In a graduate level course she teaches on open source programming, all the students receive ACCRE accounts that they can use remotely for the duration of the semester to analyze data in their in-class work and homework. The students receive a different set of skills this way, Oguz said.
“I’m sure we could construct something in my local lab here, but that’s more of a play example, whereas ACCRE is very much a real, live environment,” Oguz said. “So I think they enjoy that.”
However, ACCRE doesn’t limit its resources to the Vanderbilt community. Researchers from around the world can submit data jobs to be processed. Currently, the supercomputer stores and processes 70 percent of the data from a project of the European Council for Nuclear Research (CERN) based in Geneva, Switzerland.
The data center that houses the supercomputer contains row upon row of large, black, humming machines in protective cases. The whole room is set two feet off the ground to make room for the massive bundles of cables running under the whole floor. Besides precise humidity and temperature control, the facility also has a set of enormous batteries. If the electricity goes out, these batteries have enough power to keep the whole system running for five minutes before the generator kicks in.
Just last week, the ACCRE team had to deal with their worst hardware breakdown in five years.
ACCRE splits its 3,000 hard drives into smaller sets. Last week, as the ACCRE team was replacing two hard drives within one such set, a third drive in the same set broke, three years before its anticipated end-of-life. Suddenly, everything came to a grinding halt.
The outage affected six percent of the stored data, and a total of four million files had to be restored from backups on tape. ACCRE utilizes this long-term archival storage method because it is immune to power surges.

-- TO BE DONE --
1. Answer these questions using the article about the ACCRE supercomputer.
(a) What percentage of the data from the CERN project does the supercomputer store and process?
(b) How long can the batteries keep the whole system running before the generator kicks in?
(c) How many files had to be restored from backups on tape after the outage?
2. Extend the article about the ACCRE supercomputer with new text that picks up after its final sentence.

-- PROVIDED MATERIAL --
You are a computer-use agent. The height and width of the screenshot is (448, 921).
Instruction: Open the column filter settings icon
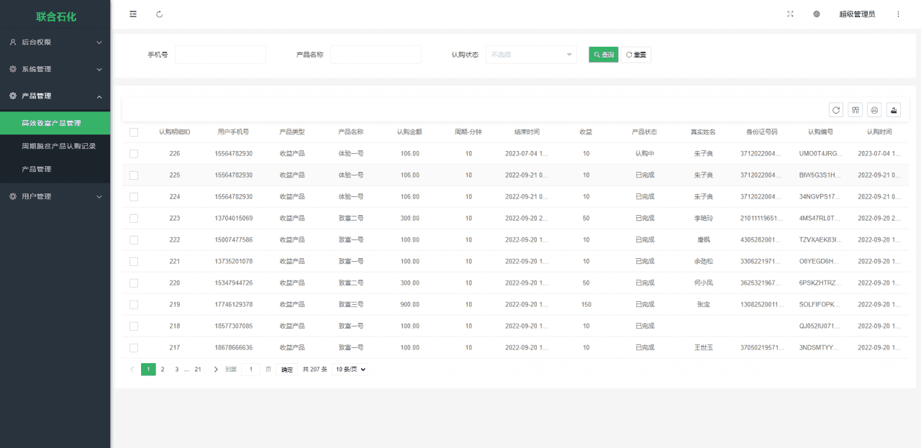click(856, 110)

-- TASK-BY-TASK OUTPUTS --
1.
(a) 70 percent
(b) Five minutes
(c) Four million

2.
“The good news is, from an operational perspective, the backups worked and the restores worked,” ACCRE Director of Research Computing Operations Hunter Hagewood said. “Because most people have a hard time restoring 100 gigabytes, and we did a good job with 450 terabytes.”
In order to access ACCRE, researchers pay to either rent or buy compute nodes (the parts of the supercomputer that actually execute tasks), but they usually end up getting more than they pay for, Hagewood said. For instance, a researcher might buy 40 nodes but would be able to use the power of the whole cluster when needed.
Warren Eckstein works as systems administrator and self-described janitor of ACCRE. For him, the best part of the job is the opportunity to work with cutting-edge technology that wouldn’t be accessible elsewhere. His office, a creative chaos of screens and wires, bears witness to his love for the challenges technology brings.
“ACCRE provides me an avenue to actually do that on a larger scale,” Eckstein said.
Moving forward, Hagewood hopes that increased investigations into artificial intelligence and machine learning will attract the interest of students and researchers who don’t traditionally use resources like ACCRE. Already, the supercomputer runs 1.5 times as many jobs as it did six years ago.
“As the environment continues to grow, we’ve obviously found ways to increase efficiencies, but to sustain the growth, we look forward to growing in both hardware, personnel, and the research community,” Hagewood said.